Repeat the entries exactly as they stand.

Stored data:
%%

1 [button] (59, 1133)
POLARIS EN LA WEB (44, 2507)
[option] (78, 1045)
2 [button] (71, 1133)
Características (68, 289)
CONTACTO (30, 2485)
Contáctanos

%%

* **ANSWER AREA**:
1 [button] (59, 1133)
POLARIS EN LA WEB (44, 2507)
[option] (78, 1045)
2 [button] (71, 1133)
Características (68, 289)
CONTACTO (30, 2485)
Contáctanos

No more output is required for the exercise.